Effect of changes in mean frequency of vagal stimulation on parameters
of transfer function relating dynamic vagal stimulation to HR
|
|
The corner frequencies of HR response to vagal stimulation at 5 ± 2 and 10 ± 2 Hz were 0.10 ± 0.05 and 0.11 ± 0.04 Hz,
respectively (Table 2). This means that HR responded mainly to changes
in vagus nerve activity in frequencies <0.1 Hz. According to
Eqs. 6 and 7, defined in
MATERIALS AND METHODS, we calculated
the time constants from these corner frequencies and estimated the rate constants. There were no significant differences in the time constants (1.8 ± 0.7 vs. 1.7 ± 0.7 s) or the rate constants (0.66 ± 0.30 vs. 0.70 ± 0.28 s1) derived for the two
conditions of mean stimulation frequency.
Effect of neostigmine on transfer function.

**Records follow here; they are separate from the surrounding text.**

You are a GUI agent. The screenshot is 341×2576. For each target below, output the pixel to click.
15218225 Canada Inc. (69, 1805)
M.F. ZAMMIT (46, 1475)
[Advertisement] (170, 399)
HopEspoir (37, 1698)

Figure 3 shows typical recordings of vagal stimulation
frequency (Fig. 3, top) and
associated HR responses (Fig. 3,
bottom) before and during infusion
of neostigmine (30 µg · kg1 · h1
iv). Neostigmine decreased the mean level of HR both before and during
dynamic vagal stimulation (P < 0.01)
(Table 3). In contrast, although neostigmine showed a
tendency to decrease mean aortic pressure before vagal stimulation, the
change did not reach statistical significance. Neither were decreases
in mean aortic pressure elicited by vagal stimulation affected by
neostigmine.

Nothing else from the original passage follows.